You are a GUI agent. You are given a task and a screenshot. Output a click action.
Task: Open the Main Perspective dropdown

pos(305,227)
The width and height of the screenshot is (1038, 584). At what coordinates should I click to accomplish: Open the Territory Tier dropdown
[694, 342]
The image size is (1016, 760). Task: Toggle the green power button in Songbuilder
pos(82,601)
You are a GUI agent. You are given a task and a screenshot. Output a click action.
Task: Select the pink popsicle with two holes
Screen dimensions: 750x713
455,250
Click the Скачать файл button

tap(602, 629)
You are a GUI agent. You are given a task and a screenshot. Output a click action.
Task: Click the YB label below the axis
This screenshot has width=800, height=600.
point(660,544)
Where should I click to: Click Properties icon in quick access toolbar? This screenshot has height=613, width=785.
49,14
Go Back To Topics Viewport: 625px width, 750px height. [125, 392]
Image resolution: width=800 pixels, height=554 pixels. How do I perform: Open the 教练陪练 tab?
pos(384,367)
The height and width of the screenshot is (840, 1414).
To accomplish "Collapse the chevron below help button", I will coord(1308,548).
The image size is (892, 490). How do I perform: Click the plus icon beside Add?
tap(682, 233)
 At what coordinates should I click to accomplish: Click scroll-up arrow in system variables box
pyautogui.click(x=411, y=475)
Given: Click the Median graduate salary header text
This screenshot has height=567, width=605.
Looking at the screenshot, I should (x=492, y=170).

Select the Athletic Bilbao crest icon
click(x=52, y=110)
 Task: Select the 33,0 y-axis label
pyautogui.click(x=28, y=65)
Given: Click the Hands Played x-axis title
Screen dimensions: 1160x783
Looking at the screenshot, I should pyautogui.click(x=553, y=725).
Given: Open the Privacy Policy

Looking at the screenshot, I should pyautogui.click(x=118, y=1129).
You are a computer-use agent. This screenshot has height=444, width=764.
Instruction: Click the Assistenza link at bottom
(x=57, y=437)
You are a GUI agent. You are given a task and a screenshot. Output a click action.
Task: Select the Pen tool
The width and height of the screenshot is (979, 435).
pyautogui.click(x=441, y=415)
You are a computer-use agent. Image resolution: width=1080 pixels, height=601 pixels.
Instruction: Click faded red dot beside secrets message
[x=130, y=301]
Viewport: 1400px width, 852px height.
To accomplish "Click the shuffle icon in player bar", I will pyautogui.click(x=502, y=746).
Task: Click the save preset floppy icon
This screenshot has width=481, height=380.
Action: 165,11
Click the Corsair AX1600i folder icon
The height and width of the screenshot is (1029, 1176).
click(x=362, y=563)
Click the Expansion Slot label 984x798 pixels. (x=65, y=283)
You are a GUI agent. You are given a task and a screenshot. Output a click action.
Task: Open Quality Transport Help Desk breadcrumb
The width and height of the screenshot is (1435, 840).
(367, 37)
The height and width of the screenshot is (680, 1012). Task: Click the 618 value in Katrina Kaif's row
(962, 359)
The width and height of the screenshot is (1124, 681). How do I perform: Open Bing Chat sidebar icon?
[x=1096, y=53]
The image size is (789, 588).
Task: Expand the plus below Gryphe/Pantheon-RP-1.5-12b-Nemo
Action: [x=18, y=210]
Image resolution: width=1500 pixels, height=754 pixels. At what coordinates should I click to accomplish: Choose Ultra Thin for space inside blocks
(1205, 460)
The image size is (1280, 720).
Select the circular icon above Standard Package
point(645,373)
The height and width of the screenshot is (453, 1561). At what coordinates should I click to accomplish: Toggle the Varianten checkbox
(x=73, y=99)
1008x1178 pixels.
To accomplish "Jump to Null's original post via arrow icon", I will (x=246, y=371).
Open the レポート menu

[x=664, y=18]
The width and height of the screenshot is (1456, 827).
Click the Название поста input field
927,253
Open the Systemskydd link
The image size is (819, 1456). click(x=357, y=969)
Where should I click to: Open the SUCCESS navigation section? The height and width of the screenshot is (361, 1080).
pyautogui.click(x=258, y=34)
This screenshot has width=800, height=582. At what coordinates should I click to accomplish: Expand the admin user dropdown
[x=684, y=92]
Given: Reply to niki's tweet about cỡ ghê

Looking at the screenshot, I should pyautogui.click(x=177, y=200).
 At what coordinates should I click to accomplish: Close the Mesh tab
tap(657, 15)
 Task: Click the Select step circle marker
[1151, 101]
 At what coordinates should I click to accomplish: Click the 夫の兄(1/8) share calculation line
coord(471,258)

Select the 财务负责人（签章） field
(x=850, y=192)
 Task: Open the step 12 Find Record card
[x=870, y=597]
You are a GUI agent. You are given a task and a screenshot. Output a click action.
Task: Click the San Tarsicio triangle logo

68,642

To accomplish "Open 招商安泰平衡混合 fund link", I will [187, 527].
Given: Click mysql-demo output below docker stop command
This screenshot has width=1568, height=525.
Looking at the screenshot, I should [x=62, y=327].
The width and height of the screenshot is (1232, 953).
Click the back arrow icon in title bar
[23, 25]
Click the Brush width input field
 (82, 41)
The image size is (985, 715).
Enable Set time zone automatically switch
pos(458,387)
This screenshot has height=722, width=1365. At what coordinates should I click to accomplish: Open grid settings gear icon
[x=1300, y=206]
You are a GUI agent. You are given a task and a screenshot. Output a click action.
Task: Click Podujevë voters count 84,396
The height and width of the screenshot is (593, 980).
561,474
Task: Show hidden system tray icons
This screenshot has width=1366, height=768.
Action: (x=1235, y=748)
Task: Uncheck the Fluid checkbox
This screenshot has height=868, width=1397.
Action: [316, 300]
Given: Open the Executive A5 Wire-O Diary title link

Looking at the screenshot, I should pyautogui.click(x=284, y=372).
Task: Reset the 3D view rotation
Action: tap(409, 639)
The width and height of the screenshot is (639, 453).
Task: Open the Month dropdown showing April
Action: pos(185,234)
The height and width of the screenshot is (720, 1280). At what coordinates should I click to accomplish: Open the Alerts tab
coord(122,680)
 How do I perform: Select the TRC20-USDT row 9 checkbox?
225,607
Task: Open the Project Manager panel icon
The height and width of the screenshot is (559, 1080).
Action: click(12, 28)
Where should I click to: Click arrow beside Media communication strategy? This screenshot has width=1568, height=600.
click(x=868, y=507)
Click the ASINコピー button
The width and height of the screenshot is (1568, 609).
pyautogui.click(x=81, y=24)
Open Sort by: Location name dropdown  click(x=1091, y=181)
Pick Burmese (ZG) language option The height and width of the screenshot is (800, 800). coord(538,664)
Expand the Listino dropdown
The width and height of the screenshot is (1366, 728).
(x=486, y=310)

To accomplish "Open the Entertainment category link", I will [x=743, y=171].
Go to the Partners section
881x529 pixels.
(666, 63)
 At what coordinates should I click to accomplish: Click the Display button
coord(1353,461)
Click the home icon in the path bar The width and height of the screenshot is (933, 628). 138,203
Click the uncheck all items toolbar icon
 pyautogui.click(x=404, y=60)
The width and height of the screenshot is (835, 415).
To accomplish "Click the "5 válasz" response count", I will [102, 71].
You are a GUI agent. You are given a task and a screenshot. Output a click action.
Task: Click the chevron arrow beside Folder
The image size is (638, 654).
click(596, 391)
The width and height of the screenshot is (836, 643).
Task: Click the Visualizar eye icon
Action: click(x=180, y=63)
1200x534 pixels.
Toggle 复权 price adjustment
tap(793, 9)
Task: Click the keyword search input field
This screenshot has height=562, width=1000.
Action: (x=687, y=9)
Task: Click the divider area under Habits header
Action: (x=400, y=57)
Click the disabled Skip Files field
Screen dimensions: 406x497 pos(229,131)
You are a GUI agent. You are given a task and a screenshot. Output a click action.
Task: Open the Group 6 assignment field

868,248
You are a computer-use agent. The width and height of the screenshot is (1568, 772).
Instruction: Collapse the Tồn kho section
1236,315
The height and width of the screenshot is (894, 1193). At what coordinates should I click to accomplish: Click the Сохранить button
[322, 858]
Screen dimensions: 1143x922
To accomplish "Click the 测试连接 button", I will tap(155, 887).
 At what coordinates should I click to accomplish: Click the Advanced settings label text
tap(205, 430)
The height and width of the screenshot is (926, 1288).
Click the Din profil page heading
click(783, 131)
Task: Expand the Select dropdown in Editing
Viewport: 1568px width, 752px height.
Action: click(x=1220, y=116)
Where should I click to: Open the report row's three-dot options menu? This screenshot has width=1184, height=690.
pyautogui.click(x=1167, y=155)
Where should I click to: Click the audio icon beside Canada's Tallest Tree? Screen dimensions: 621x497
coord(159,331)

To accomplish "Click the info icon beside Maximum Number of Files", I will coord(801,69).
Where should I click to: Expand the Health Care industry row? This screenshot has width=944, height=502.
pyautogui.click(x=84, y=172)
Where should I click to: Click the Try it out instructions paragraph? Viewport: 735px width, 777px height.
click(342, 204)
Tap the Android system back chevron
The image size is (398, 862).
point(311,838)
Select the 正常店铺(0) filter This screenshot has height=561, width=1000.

→ **REQUIRED WORK**: Look above for the line containing "the Display button". Output from there through the line containing "Task: Click the chevron arrow beside Folder", exactly and inclusively.

→ **RESPONSE AREA**:
 At what coordinates should I click to accomplish: Click the Display button
coord(1353,461)
Click the home icon in the path bar The width and height of the screenshot is (933, 628). 138,203
Click the uncheck all items toolbar icon
 pyautogui.click(x=404, y=60)
The width and height of the screenshot is (835, 415).
To accomplish "Click the "5 válasz" response count", I will [102, 71].
You are a GUI agent. You are given a task and a screenshot. Output a click action.
Task: Click the chevron arrow beside Folder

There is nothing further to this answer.